A crowd of about 70 people gathered in the School of Social Work’s Educational Conference Center to take part in the event, which was co-sponsored by the African Studies Center, Center for Middle Eastern and North African Studies and the Weiser Center for Emerging Democracies. The discussion featured University experts and professors who talked about how protests in Tunisia and Egypt have led to an overthrow of the countries’ governments.

Ken Kollman, a political science professor and the director of the University’s International Institute, said in his opening remarks that the purpose of the round table discussion was to provide a source of conversation following recent events in Egypt and Tunisia.

“It is a ripe time to have a conversation like this, but it is possible that the most dramatic events are ahead of us,” Kollman said.

Juan Cole, the Richard P. Mitchell Collegiate professor of history at the University, started the discussion by speaking about the history of the Egyptian government and the revolution that has been taking place in Cairo the past few weeks.

“(President Mosni) Mubarak represents a complex regime in Egypt,” Cole said. “The April 6, (2008) uprising was the kernel of today’s uprising.

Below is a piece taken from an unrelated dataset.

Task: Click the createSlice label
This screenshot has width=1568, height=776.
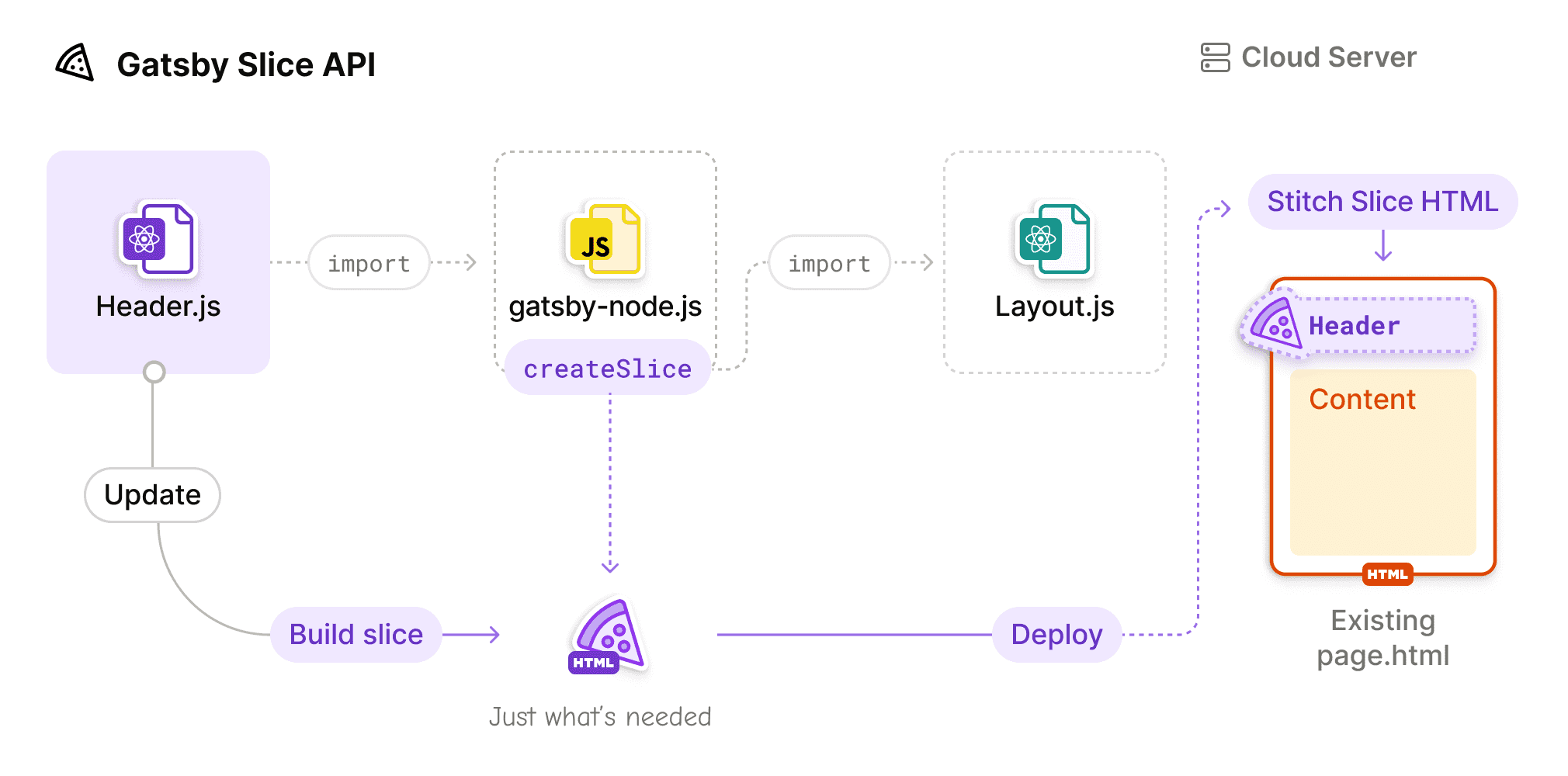Action: coord(608,368)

For the most part, this is a spontaneous uprising — they are calling it The Youth Revolution.”

In 2008, a group of protestors in Mahalla, Egypt were suppressed by the Egyptian government. The April 6 Youth Movement, an organization composed mainly of young people, was created as a result and mobilized mainly through Facebook and other social networking sites.

The current rebellion in Cairo’s Tahrir Square, Cole said, is a left-wing revolution with a variety of specific goals like revitalizing the economy.

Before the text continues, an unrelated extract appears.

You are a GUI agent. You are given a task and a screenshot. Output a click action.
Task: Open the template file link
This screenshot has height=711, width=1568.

“What do they want?” Cole said. “They want an opening, they want economic opportunity … They want the factory workers to be better paid, better respected.”

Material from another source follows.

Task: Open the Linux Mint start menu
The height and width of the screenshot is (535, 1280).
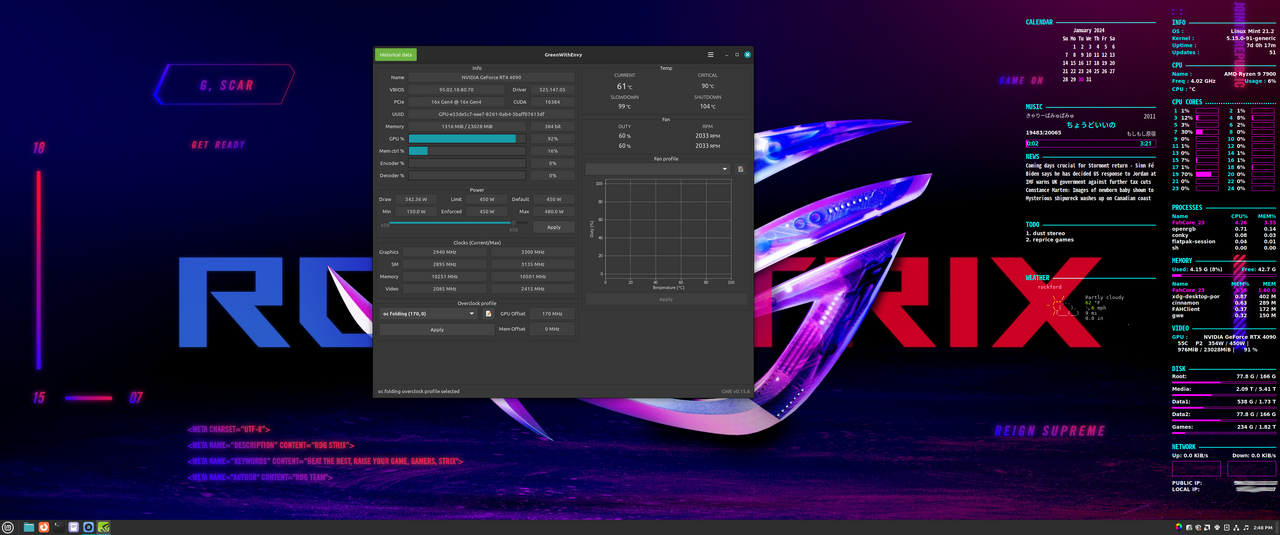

Mark Tessler, the University’s vice provost for international affairs, said he thinks the uprisings in the Middle East are due to “injustice and … hopelessness.” The goal of the revolutions is to inspire democracy as citizens search for increased equality, he said.

“Resources won’t go away over time, and there is unemployment,” Tessler said. “People are finding a fundamental unfairness about it.”

Tessler described results from a research study he has been conducting to analyze political sentiments of citizens in various countries including Algeria, Tunisia and Egypt. Based on data he’s compiled thus far, findings show that most of the subjects demonstrate an overwhelming support for democracy.

Public Policy Prof. Susan Waltz, described the current revolution in Tunisia as a rise against the suppressive government instilled under former Tunisian President Ben Ali.

“I think what most Tunisians who would identify as middle class, well educated, would say they felt infantilized,” Waltz said. “I am passionately optimistic for the rationalist reform that is rising.”

Other speakers during the discussion included Nadine Naber, assistant professor of American culture and women’s studies, Philip Potter, assistant professor of public policy and political science, and Joshua Cole, associate professor of history. They addressed issues such as women’s roles in the revolution at Tahrir Square, media representations of the Middle East and the impact of religion on democracy in the region.